Premise (1), of course, depends on sorting out the empirical data as to whether retroviral gene therapy such as undertaken in the French trial reasonably predicted an outcome of more benefit than harm; and premise (2) depends on identifying the known infant morality rate for X-SCID patients generally (and thus for recruited participants to the phase I clinical trials).

My review of the transcripts of the CTGTAC and NIH/RAC meetings leads me to believe that prior to the adverse events in the French trial there was sufficient reason to predict (from pre-clinical studies) more benefit (immunological reconstitution, survival beyond the first year) than harm (toxicity, tumorigenesis, leukemogenesis) from retroviral gene therapy, such that use of such therapy in a clinical trial was at the time justifiable. Thus, the first premise of argument no. 3 is reasonably to be accepted. Premise (2) fails, however, given that while we can assume X-SCID infants are likely to die anyway within the first year of life, the option of the standard HLA-identical or haploidentical BMT treatment interposes to require that the standard treatment be provided before the experimental treatment be undertaken, with the gene therapy option to be pursued only in the case of a failed BMT. This was not the case in the French trial. As for premise (3), surely it is to be granted that infants recruited as participants in X-SCID retroviral gene therapy trials would likely contribute to increased understanding and benefit others; however, arguments I have presented above concerning informed consent remain pertinent such that those elements identified must be surmounted by any proposed protocol before any “altruistic” motive of participation is to be warranted and thus said to justify the proxy consent provided by parents/guardians of X-SCID infants. Indeed, I submit that CTGTAC (BRMAC) and NIH/RAC committee deliberations make it clear that altruistic motivations for consent are not sufficient reason for participation in such trials given the option of the standard treatment and given the need to assess the risk more carefully consequent to leukemogenic events. Hence, Argument No. 3 is not compelling. Said otherwise, the utilitarian argument in favor of X-SCID retroviral gene therapy fails to compel one's assent on the basis of the premises adduced.

VIII CONCLUSION

In the foregoing presentation of argument, I have attempted to demonstrate the sort of contribution a philosopher/bioethicist might offer in practical bioethical debate concerning a current experimental therapeutic option. As my review of the CTGTAC (BRMAC) and NIH/RAC meeting transcripts and minutes shows, committee members attended far more to the particulars of the science than they did to the evaluation of the ethical issues.

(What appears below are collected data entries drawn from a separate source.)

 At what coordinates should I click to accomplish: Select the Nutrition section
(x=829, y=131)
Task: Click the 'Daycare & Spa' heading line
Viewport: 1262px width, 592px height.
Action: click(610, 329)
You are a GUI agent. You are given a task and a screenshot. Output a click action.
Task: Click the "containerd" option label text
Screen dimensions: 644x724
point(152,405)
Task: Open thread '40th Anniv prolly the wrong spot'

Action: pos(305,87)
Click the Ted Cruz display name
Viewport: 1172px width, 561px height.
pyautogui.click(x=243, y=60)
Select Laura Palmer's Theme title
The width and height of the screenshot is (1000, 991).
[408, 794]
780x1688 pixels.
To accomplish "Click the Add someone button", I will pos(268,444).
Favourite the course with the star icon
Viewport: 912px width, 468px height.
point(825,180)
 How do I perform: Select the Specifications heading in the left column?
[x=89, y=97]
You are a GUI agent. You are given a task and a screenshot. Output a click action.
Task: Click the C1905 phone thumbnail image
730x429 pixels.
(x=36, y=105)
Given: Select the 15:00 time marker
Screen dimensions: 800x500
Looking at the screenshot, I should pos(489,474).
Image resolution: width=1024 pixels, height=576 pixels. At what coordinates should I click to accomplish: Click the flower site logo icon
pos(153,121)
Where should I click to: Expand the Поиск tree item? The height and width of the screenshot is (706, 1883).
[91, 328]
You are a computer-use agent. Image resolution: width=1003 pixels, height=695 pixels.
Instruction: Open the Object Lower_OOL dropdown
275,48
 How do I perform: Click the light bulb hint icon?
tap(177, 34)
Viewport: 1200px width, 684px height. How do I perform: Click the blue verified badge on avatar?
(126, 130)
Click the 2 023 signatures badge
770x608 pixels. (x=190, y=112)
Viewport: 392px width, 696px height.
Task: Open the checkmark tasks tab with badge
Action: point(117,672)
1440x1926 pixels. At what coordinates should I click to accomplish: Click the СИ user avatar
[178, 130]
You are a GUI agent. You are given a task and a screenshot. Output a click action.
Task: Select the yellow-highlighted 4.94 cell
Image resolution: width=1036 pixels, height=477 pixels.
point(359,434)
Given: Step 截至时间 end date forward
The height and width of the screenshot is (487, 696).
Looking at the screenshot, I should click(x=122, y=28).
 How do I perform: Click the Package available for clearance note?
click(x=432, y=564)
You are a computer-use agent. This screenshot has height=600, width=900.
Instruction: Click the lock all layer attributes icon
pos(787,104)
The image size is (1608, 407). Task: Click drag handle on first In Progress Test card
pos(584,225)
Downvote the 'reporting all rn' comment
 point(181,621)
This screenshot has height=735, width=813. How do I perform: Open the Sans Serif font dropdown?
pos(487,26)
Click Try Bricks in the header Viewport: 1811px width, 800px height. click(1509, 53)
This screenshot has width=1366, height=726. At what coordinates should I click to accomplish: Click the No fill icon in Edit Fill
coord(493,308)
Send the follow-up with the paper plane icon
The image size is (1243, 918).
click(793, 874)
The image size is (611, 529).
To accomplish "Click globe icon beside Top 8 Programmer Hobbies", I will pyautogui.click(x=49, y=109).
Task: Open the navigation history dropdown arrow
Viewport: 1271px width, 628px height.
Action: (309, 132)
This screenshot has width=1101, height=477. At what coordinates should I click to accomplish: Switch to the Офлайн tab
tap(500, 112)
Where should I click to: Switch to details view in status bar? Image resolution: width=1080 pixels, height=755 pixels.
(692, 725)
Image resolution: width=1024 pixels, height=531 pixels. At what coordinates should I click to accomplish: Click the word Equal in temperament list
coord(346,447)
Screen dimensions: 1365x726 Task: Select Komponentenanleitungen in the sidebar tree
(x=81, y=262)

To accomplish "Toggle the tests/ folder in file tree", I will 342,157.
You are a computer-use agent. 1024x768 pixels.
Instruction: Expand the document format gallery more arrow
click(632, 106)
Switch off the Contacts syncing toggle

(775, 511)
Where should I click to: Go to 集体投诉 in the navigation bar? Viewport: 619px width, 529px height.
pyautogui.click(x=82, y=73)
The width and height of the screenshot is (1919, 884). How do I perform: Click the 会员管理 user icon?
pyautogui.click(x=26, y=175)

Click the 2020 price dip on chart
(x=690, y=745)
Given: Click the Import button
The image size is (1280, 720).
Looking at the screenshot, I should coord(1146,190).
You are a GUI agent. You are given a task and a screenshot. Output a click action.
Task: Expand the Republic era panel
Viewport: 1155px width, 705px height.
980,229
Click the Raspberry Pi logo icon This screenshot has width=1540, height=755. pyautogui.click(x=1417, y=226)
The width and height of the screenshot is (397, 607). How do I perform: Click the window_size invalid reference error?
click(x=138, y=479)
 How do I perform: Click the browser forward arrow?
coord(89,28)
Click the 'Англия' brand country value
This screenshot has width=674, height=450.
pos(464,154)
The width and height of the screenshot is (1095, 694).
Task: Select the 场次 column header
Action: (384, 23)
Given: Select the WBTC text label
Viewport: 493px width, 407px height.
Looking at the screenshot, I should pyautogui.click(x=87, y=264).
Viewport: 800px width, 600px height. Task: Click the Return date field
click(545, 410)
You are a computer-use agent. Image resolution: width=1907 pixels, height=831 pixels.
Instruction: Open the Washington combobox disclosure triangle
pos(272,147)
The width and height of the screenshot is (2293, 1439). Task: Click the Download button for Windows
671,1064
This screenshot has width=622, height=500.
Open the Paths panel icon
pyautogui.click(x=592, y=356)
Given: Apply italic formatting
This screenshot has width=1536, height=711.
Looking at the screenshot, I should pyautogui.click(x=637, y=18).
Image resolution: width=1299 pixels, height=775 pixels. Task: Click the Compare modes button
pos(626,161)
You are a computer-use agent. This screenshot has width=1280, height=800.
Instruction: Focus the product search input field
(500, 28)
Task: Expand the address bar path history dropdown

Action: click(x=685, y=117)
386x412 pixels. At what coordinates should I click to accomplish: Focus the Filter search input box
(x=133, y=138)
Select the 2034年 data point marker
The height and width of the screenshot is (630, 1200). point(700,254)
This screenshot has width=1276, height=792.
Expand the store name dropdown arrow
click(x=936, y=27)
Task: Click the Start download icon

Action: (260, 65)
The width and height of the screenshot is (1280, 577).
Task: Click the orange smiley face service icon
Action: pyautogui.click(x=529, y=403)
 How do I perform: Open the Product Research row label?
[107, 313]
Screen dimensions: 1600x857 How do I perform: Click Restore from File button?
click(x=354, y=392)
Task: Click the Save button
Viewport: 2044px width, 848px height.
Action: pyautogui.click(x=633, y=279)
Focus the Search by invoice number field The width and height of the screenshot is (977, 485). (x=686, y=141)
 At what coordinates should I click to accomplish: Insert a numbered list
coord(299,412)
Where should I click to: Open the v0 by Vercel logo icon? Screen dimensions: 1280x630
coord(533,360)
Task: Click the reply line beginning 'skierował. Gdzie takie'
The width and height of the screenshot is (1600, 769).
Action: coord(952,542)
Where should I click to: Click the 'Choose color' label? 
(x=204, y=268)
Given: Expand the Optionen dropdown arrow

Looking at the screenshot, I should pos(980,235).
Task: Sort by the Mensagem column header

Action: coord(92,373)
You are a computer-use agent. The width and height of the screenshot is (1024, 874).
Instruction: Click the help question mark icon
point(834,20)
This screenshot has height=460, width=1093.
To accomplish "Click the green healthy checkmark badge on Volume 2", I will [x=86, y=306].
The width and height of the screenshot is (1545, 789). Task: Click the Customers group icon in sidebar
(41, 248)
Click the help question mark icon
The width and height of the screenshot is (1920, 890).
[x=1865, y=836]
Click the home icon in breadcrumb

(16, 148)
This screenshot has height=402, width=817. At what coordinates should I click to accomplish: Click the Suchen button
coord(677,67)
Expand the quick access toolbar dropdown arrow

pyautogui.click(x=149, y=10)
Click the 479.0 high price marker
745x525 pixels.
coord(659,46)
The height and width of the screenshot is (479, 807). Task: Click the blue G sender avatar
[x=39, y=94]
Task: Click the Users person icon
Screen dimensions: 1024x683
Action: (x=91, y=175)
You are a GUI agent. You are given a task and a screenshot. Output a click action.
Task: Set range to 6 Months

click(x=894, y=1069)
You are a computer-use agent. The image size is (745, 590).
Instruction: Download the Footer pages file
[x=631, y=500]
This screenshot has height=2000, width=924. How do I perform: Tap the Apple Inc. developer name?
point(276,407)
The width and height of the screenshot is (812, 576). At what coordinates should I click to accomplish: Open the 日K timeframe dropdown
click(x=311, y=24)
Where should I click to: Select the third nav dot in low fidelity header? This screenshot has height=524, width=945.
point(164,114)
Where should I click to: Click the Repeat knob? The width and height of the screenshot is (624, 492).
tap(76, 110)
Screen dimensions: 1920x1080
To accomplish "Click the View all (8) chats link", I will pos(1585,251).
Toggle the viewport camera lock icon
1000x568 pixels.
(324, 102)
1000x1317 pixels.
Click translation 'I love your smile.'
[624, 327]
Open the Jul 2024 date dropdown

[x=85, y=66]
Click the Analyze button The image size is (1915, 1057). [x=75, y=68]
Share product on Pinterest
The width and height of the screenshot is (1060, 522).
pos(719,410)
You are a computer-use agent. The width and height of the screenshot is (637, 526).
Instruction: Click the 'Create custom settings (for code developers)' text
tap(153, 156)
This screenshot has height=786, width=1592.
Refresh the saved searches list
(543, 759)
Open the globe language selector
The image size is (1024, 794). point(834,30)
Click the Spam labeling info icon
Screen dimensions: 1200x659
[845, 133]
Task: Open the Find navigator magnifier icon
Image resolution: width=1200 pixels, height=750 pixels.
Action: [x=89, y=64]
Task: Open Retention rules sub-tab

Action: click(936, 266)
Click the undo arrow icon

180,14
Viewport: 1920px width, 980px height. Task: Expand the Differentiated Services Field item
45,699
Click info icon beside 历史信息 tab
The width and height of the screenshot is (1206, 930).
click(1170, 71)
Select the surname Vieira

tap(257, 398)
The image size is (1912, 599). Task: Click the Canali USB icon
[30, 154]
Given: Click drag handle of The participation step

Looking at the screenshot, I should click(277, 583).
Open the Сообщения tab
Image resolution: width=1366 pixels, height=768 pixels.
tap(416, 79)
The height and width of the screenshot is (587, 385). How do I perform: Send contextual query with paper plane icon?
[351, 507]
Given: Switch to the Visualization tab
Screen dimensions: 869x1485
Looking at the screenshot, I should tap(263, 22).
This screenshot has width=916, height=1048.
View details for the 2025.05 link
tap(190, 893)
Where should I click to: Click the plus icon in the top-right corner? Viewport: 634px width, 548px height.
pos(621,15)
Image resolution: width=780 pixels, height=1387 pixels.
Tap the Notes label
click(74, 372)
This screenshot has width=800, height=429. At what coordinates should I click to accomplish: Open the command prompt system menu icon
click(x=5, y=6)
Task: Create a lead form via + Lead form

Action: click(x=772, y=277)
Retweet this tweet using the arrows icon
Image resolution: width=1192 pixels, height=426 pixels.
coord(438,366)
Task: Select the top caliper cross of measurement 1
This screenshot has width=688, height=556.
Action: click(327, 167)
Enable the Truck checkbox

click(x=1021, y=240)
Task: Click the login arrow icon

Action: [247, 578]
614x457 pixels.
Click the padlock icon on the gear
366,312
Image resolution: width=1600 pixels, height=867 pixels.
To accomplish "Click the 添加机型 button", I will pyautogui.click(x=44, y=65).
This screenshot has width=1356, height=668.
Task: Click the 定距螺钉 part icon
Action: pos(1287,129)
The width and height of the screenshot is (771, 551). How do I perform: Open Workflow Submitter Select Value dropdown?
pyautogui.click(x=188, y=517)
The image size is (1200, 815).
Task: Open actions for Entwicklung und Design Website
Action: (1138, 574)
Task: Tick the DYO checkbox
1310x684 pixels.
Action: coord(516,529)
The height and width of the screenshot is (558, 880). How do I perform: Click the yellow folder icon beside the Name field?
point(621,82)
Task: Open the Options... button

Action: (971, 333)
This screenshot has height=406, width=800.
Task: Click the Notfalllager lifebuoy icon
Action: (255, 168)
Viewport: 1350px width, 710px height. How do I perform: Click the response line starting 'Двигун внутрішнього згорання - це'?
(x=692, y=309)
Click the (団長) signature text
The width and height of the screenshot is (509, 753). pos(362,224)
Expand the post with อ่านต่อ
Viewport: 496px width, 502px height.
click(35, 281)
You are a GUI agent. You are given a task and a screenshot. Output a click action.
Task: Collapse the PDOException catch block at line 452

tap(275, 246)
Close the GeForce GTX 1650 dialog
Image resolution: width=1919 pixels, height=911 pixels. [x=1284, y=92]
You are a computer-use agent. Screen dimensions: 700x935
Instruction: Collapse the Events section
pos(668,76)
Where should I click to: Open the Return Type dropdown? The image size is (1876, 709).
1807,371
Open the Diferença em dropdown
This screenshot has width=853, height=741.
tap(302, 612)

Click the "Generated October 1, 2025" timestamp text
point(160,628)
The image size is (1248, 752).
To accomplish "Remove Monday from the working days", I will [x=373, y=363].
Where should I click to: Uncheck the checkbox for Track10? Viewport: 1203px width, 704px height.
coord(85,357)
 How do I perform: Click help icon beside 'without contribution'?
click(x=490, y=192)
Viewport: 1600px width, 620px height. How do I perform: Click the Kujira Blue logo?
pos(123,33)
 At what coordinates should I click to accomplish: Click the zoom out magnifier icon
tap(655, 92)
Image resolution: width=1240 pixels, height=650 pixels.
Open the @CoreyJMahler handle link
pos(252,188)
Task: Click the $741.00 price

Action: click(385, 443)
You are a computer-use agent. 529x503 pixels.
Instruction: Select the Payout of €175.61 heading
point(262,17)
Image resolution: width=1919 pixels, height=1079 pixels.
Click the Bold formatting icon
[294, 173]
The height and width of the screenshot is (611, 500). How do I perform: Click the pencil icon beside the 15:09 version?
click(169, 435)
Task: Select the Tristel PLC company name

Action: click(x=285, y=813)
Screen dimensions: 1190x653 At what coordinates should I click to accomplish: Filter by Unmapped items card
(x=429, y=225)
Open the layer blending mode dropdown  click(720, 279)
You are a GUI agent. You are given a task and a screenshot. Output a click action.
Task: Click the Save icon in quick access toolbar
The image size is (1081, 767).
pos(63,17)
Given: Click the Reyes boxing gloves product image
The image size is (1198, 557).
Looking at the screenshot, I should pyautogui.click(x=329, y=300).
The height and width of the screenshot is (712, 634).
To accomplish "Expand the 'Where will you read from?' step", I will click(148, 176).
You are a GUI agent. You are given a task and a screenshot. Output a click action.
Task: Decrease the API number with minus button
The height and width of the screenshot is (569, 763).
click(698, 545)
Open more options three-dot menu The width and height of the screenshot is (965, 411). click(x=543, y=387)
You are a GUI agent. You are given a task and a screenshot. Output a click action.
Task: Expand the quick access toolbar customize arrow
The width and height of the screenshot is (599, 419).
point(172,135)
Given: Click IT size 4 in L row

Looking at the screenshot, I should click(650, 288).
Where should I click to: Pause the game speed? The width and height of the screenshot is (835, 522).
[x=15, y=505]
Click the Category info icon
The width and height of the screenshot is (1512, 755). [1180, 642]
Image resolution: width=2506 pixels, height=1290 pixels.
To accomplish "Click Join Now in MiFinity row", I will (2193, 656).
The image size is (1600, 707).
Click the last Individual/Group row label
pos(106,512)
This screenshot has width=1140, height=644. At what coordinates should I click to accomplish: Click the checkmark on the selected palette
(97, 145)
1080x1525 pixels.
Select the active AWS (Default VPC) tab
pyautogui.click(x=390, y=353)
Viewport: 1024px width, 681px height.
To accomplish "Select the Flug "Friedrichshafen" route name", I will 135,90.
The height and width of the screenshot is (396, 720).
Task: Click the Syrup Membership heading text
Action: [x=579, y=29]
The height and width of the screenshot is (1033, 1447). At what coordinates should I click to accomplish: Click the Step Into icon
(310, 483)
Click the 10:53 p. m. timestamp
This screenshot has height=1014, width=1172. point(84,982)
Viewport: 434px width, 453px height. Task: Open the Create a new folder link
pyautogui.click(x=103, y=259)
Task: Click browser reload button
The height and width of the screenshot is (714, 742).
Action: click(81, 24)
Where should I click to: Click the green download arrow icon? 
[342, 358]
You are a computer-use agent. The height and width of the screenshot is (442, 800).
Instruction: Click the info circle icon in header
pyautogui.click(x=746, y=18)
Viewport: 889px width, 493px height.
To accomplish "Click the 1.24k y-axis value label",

The latter even then was restricted to improvement of informed consent documents and trying to gauge the degree of risk insofar as adverse events in the French trial heightened this concern. The NIH/RAC discussion was notable for the fact that there was more vocal presence of bioethicists who contributed to the proposed recommendation of the panel, in contrast to the CTGTAC (BRMAC) meetings at which apparently only one bioethicist was present and, in each meeting, provided limited comment (no transcribed comment in the 2002 meeting).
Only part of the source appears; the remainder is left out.